Writer/director/camera operator/cinematographer Cary Fukunaga has literally been one of the hottest — and coldest — directors in the business, thanks to making shorts, docs and movies everywhere from the Arctic Circle to Haiti and East Africa.

Now he’s hot again, in every sense of the word, having written/directed/produced and shot the harrowing new war drama Beasts of No Nation, set in the sweltering lands of West Africa, and shot in Ghana. It tells the story of Agu (Abraham Attah), a young villager, whose happy family life and childhood are shattered when army troops from the capital city arrive to squelch a rebellion against the country’s corrupt regime.

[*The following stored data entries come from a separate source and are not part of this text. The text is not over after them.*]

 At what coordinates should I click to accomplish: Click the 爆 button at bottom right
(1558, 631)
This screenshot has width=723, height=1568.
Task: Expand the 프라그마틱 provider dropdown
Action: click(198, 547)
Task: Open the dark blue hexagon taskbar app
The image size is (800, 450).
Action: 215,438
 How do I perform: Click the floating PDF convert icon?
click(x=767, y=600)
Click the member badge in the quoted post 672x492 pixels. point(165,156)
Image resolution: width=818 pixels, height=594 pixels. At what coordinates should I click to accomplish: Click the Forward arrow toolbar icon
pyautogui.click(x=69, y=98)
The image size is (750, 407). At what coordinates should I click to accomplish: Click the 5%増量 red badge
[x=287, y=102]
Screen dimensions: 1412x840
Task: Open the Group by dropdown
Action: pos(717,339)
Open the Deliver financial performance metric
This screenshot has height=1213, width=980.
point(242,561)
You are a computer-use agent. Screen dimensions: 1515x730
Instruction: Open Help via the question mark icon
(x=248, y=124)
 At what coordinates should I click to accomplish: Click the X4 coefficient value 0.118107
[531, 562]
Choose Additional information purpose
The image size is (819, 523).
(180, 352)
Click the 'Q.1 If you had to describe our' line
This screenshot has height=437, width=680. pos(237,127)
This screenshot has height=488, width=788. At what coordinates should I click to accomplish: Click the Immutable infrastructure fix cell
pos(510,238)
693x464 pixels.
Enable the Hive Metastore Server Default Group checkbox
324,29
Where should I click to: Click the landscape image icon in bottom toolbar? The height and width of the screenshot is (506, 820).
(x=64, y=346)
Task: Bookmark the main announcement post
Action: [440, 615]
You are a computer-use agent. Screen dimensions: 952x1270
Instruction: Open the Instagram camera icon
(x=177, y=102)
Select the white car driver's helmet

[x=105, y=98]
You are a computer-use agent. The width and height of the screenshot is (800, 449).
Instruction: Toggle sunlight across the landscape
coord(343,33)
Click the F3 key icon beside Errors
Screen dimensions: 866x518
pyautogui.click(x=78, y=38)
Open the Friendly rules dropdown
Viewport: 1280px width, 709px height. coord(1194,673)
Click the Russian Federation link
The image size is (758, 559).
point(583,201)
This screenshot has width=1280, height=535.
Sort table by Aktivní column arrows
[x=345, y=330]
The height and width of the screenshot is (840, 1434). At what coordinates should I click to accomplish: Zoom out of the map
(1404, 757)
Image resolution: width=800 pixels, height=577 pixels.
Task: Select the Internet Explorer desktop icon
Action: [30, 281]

After seeing his father and brother killed, he escapes to the forest where he’s discovered by a company of young rebels led by the charismatic Commandant (Idris Elba). There, he undergoes a gauntlet of harsh treatment, initiation rituals and fiery speeches from the Commandant, and as the ragtag army sets off on a series of battles, Agu is eventually promoted from ammo carrier to rifle-toting soldier, gaining respect but losing his innocence as he’s turned into a killing machine. The film is available exclusively on Netflix.

Writer Iain Blair and filmmaker Cary Fukunaga.

Writer Iain Blair and filmmaker Cary Fukunaga.

I spoke with Fukunaga — whose credits include his acclaimed feature-writing and directing debut Sin Nombre, Jayne Eyre and the first season of HBO’s crime drama True Detective (for which he won the Emmy for Outstanding Directing for a Drama Series) — about making the film, post and his respect for film sound.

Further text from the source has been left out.